= 1898 Surinamese general election =

Partial general elections were held in Suriname on 23 March and in April 1898 to elect three of the nine elected members of the Colonial States.

==Electoral system==
The Colonial States consisted of nine elected members and four appointed by the Governor-General. Elected members served six-year terms, with three members elected every two years. The 1898 elections were to replace the three members elected in 1892, Cornelis Johannes Heylidy, Christiaan Hendrik van Meurs and Henry Barnett. Van Meurs had vacated his seat by taking a leave of absence due to ill-health, and had been replaced by Theophilius Libertador Ellis in a 1894 by-election, while in 1895 Barnett was replaced by Justus Gonggrijp. All three incumbents ran for re-election.

The elections were held using the two-round system, with suffrage restricted to men who paid a tax contribution of 60 Dutch guilders. Voters had multiple votes, and any candidate receiving a number of votes equivalent to over 50% of the valid ballots cast was elected in the first round.
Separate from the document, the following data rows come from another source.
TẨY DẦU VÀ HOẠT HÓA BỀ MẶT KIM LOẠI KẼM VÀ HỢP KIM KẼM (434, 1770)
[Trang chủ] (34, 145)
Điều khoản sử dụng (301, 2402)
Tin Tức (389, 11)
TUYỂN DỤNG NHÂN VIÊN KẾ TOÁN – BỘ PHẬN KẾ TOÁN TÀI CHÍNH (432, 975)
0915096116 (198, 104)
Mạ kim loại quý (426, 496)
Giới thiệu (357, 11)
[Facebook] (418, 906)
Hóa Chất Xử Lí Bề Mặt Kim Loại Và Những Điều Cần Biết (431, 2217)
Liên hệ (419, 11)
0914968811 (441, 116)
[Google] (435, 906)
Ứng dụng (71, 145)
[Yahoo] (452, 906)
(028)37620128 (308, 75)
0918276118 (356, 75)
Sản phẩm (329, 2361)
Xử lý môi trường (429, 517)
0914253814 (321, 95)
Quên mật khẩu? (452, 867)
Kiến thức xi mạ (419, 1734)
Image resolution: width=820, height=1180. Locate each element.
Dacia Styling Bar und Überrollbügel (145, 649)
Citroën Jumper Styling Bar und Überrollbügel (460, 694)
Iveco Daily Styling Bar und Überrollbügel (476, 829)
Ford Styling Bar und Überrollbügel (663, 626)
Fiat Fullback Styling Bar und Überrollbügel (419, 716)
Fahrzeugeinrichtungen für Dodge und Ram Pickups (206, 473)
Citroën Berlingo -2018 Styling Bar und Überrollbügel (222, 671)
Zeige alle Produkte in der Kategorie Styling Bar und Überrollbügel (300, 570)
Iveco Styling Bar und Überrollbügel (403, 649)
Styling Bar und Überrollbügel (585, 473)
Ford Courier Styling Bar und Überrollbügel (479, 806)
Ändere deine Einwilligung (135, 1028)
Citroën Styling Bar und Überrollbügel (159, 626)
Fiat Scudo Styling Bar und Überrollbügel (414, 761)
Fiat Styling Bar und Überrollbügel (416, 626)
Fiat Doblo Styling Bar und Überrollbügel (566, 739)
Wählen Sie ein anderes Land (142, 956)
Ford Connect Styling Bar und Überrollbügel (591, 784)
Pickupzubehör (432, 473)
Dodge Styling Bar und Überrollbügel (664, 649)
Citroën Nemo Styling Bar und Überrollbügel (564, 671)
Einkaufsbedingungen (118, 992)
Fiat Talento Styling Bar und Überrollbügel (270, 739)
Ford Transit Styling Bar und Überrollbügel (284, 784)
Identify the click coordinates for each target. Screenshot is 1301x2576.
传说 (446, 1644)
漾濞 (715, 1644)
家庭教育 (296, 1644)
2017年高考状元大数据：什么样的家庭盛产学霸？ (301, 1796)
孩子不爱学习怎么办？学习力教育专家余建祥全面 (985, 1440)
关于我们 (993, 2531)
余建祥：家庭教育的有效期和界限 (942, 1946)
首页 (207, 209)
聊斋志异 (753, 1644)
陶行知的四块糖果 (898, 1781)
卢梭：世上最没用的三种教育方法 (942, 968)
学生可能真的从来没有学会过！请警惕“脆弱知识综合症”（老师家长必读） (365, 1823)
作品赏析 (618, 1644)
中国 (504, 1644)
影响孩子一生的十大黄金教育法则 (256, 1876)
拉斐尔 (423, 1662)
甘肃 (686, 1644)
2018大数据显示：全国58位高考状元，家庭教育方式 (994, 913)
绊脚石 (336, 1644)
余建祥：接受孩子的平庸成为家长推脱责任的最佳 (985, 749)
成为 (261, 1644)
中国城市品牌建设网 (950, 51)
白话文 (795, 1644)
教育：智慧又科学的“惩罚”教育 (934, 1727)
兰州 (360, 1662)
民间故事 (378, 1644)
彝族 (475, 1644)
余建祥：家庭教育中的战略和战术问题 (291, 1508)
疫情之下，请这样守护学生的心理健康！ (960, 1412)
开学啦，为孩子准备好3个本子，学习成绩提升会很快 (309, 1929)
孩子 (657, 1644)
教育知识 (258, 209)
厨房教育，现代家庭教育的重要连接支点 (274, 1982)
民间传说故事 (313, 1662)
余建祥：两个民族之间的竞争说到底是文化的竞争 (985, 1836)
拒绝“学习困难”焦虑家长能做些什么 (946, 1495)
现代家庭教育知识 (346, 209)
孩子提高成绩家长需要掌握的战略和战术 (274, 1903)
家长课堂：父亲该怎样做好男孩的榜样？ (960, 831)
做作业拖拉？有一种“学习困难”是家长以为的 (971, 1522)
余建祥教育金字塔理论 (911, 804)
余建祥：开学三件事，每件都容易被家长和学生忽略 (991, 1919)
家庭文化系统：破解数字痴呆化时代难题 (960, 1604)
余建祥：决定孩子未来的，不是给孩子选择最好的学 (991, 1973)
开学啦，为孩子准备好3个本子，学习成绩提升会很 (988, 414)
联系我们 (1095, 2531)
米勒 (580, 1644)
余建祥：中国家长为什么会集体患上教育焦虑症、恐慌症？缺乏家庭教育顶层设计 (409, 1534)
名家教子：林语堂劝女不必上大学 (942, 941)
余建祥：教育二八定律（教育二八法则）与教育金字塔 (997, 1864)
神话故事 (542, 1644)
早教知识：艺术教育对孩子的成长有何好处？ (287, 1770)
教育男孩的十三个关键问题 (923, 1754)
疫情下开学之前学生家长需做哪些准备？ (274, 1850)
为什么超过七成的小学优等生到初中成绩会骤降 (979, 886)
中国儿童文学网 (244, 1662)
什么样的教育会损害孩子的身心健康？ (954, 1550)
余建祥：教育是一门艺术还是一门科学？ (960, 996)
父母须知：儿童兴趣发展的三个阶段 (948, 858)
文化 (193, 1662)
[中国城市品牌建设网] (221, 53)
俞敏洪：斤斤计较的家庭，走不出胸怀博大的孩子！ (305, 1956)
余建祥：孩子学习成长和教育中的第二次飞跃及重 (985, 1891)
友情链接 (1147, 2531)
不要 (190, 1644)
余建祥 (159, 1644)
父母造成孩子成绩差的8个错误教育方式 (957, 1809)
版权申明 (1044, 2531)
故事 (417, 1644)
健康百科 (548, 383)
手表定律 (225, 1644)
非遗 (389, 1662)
If not all seats were filled, a second round was held.

==Results==
As there were 328 valid ballots cast, candidates required 165 votes to be elected in the first round.

| Candidate | First round |  | Second round |  | Notes |
| Votes | % | Votes | % |
| Cornelis Johannes Heylidy [nl] | 221 | 67.38 |  |  | Re-elected |
| Theophilius Libertador Ellis [nl] | 214 | 65.24 |  |  | Re-elected |
| Daniel Coutinho | 157 | 47.87 | 210 | 71.67 | Elected |
| J.O. Harken | 126 | 38.41 | 83 | 28.33 |  |
| Justus Gonggrijp [nl] | 113 | 34.45 |  |  | Unseated |
| Richard O'Ferrall [nl] | 77 | 23.48 |  |  |  |
| J.E. Aberbanel | 27 | 8.23 |  |  |  |
| W.J. van Voss | 10 | 3.05 |  |  |  |
| A.J. Jessurun | 5 | 1.52 |  |  |  |
| Karel Hendrik Bergen [nl] | 4 | 1.22 |  |  |  |
| J.P.W. van Eijck | 3 | 0.91 |  |  |  |
| Reinbertus Aloisius Tammenga [nl] | 3 | 0.91 |  |  |  |
| J.W. van Voss | 2 | 0.61 |  |  |  |
| J.L. Hijmans | 2 | 0.61 |  |  |  |
| J.J.P. Wessels | 2 | 0.61 |  |  |  |
| Anton Dragten [nl] | 1 | 0.30 |  |  |  |
| J.H. Wijngaarde | 1 | 0.30 |  |  |  |
| A.H. Reiziger | 1 | 0.30 |  |  |  |
| M.F.A. del Prado | 1 | 0.30 |  |  |  |
| D.H. Havclaar | 1 | 0.30 |  |  |  |
| W.G. van Vos | 1 | 0.30 |  |  |  |
| J. van West | 1 | 0.30 |  |  |  |
| W. van Voss | 1 | 0.30 |  |  |  |
| H. Hubner | 1 | 0.30 |  |  |  |
| Total | 975 | 100.00 | 293 | 100.00 |  |
| Valid votes | 328 | 99.70 | 293 | 98.99 |  |
| Invalid/blank votes | 1 | 0.30 | 3 | 1.01 |  |
| Total votes | 329 | 100.00 | 296 | 100.00 |  |
| Registered voters/turnout | 454 | 72.47 |  |  |  |
Source: Nieuwe Surinaamsche Courant, De Surinamer, De West-Indiër

==Aftermath==
The Governor-General reappointed Isaac da Costa, Adrianus van 't Hoogerhuys, Salomon Matthijs Swijt and Reinbertus Aloisius Tammenga as nominated members. Cornelis Johannes Heylidy remained chairman.